WHAT THE TASK ASKS:
Reproduce the passage of the camera review below word for word, beginning at "Image quality and" and stopping after "is pretty swift.".

PAGE EXTRACT:
The most important difference though is the Sony's lens. With its 10x zoom it's pretty much in line with the competition, but where all its competitors opted for a wide-angle lens, the H20's widest setting is 38mm. You'll have problems framing a group shot of your football team in a small room but in turn the 380mm at the long end of the lens can be very useful if your subjects are located in the distance. For most people the wide-angle will be more useful but if tele-photography is your thing then the H20 might be a good option, it entirely depends on your photographic needs but the lack of wide-angle makes the Sony a less convincing all-rounder than the others here.
The H20 user interface has been designed for simple point-and-shoot operation. There is no external exposure compensation button and we've never been big fans of Sony's two-tier menu-structure. Having said that, after some initial adaptation time you'll find your way around the settings easily, it only can get a little longwinded if you intend to change them too frequently.
Another user-interface-related point of criticism is the H20's new smile button. As the name suggests it activates the smile shutter, a feature that is a nice party-trick but probably of limited photographic value to most (in this mode the camera takes a picture as soon as it detects a smile on a subject's face, no need to press the shutter button). The problem is that the button is identically shaped to the the on/off button and sits right next to it. If you, like myself, tend to switch the camera on and off without looking at it, you'll pretty regularly activate smile mode instead.
Image quality and performance
The Sony takes around 1.7 seconds to start up; making it fractionally slower than most but nearer to the rest of the bunch than to the slowest (the Olympus). The zoom takes around 2.3 seconds to work its way out from the short to the long end of the range, putting it around the middle of the performance range. It's focus that really appears to be the Sony's strong point, with it taking just 0.5 seconds to achieve focus in our moderate indoor lighting test.
Image browsing in review mode is not the quickest (but fast enough), and the LCD shows a slightly pixilated preview for a split second before the proper image appears. However image magnification is pretty swift.
The H20 generally produces appealing consumer-friendly 'ready for print' images. The colors and contrast are natural and can be further adjusted in the menu. Default sharpening is a little strong but just stops short of being overdone. There is some evidence of noise reduction smearing at low ISOs but the Sony is one of the better cameras in this respect. We found the focus and exposure to work reliably in the vast majority of photographic situations. Like with all these cameras there is a slight tendency to clip highlights, so in bright and/or contrasty situations it might be useful to apply a hint of negative exposure compensation.
There is also some evidence of chromatic aberrations but you'll only find them on the typical high contrast edges and usually it's not severe enough to show in normal sized prints. At the long end of the lens there is also a little softness and loss of contrast but this is common to almost all long zoom digital compact cameras. Other than that the H20's output at base ISO is really quite unproblematic and very close to the top in this test.

DATA EXCERPT:
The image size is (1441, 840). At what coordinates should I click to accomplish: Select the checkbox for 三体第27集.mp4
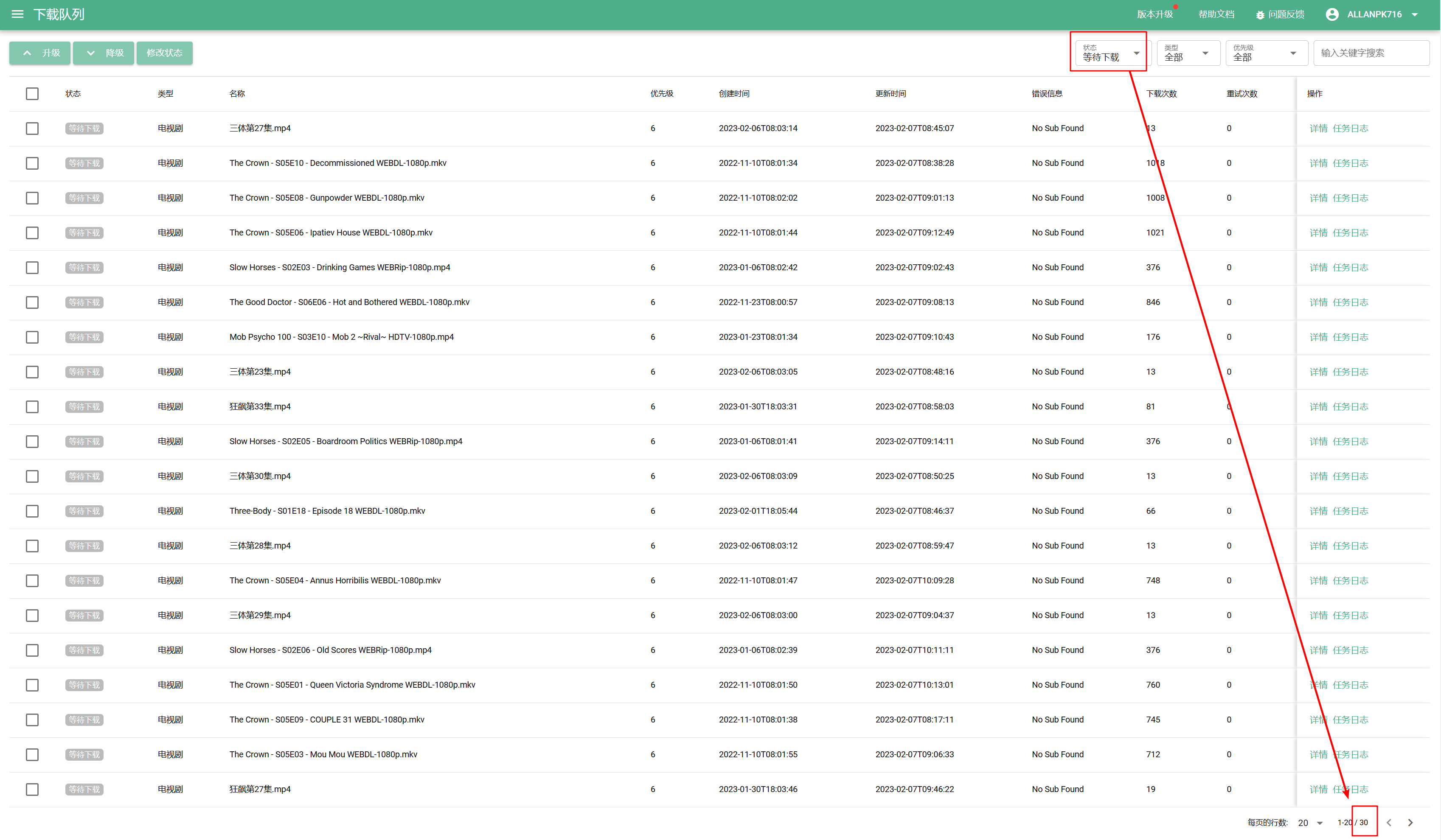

RESULT OF THE EXERCISE:
Image quality and performance
The Sony takes around 1.7 seconds to start up; making it fractionally slower than most but nearer to the rest of the bunch than to the slowest (the Olympus). The zoom takes around 2.3 seconds to work its way out from the short to the long end of the range, putting it around the middle of the performance range. It's focus that really appears to be the Sony's strong point, with it taking just 0.5 seconds to achieve focus in our moderate indoor lighting test.
Image browsing in review mode is not the quickest (but fast enough), and the LCD shows a slightly pixilated preview for a split second before the proper image appears. However image magnification is pretty swift.